Premiere feierte das Theaterstück „Experiment Adoleszenz“nach dem Konzept von Frauke Fichtner und Anna Stab – ein Stück über das Erwachsenwerden, bei dem der Zuschauer von Anfang an Teil der Handlung ist. Ein junges Mädchen wird durch verschiedene Schlüsselfiguren mit einer pessimistischen Welthaltung konfrontiert, die ihre eigenen Wünsche für das Leben wie Seifenblasen zerplatzen lässt.

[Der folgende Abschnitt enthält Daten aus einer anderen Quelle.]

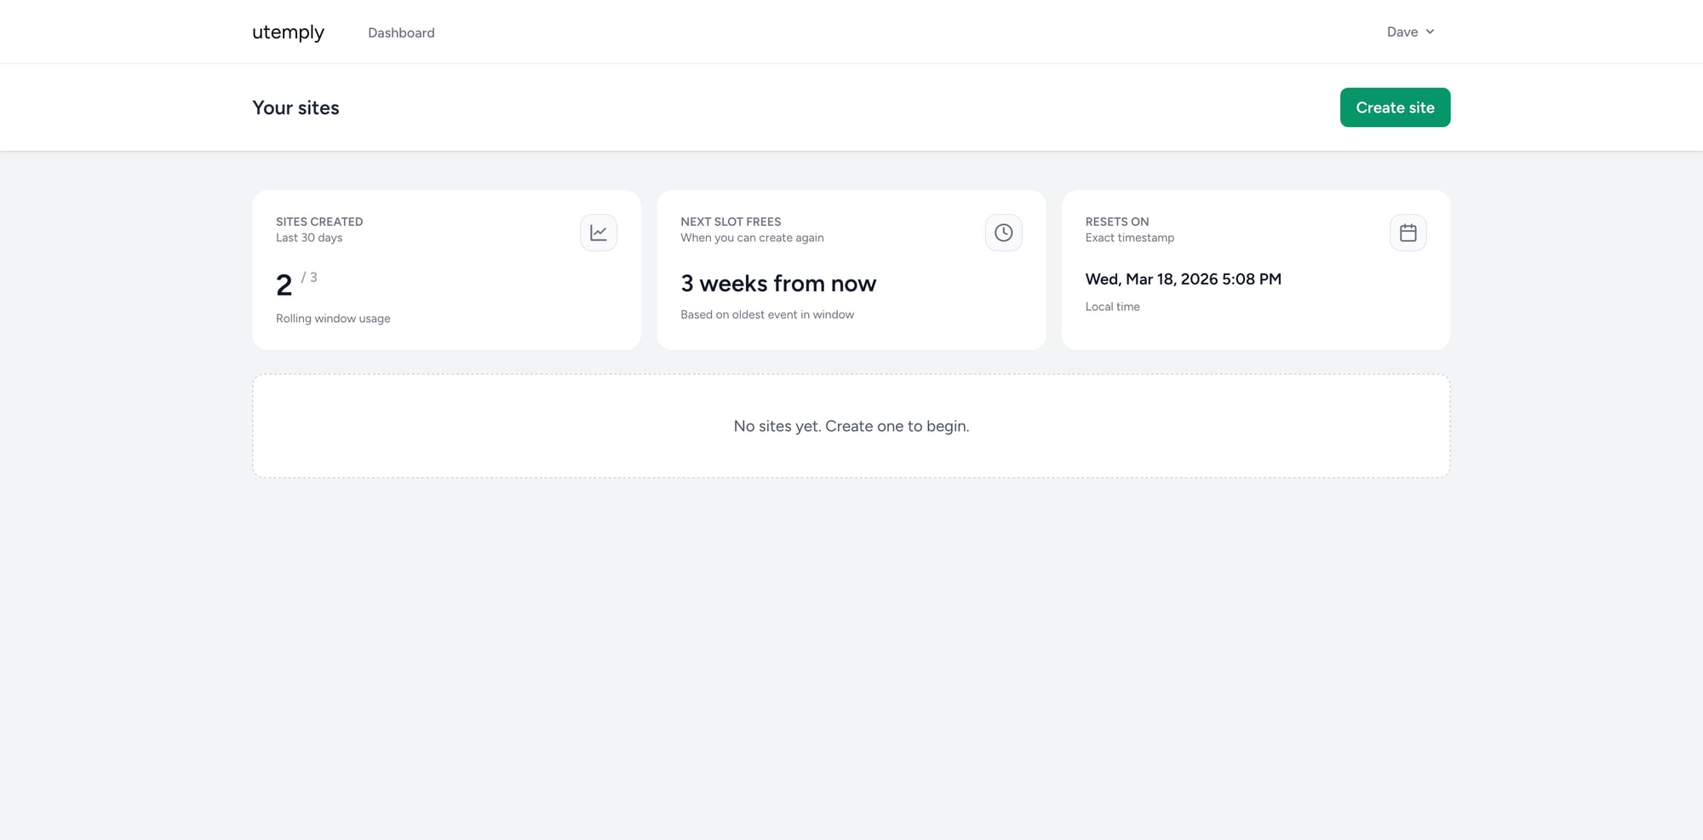Click the Create site button

[x=1395, y=107]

40 Kleidungsstücke in Türkis
Das Zusammenspiel vom Fliegen und Verwurzeln im wahrsten Sinne des Wortes zeigte die Künstlerin Kirsten Helfrich. Sie nahm den Baum vom Grab ihrer Mutter mit auf die Reise zu ihren neuen Wohnorten. Die Dokumentation dieses Unterfangens wurde im konfusen Ambiente der Dachkammer ausgestellt. Ganz anders verwurzelt sich Pascale Ruppel in ihrer Performance „Reise in Türkis“. Über 40 Kleidungsstücke in der Farbe Türkis anzuziehen, ist notwendig, damit die Künstlerin mit einem guten Gefühl die Bühne verlassen kann.
Auch beim diesjährigen Poetry Slam durften viele Autorinnen und Autoren der Region ihre persönliche Wahrnehmung des Themas formulieren. Gewonnen hat Alex Simm mit seinem Text über eine fleischfressende Pflanze, die sich entschließt, vegan zu leben.
Aber das war noch längst nicht alles, was das Festival zu bieten hatte. Der Performancekünstler André Mulzer inszenierte sich zusammen mit Musiker Carl-John Hoffmann als „P.O.R.S.C.H.E. – eure favorite schwedische Hipsterband aus Berlin“. Bei der „Schnippeldisko“wurden zahllose Kürbisse geschnippelt, gekocht und gegessen, um der Essensverschwendung entgegenzuwirken. Bands wie die Kytes oder Famous Naked Gipsy Circus ließen das Casino aus allen Nähten platzen und so wurde bis spät in die Nacht ausgelassen getanzt.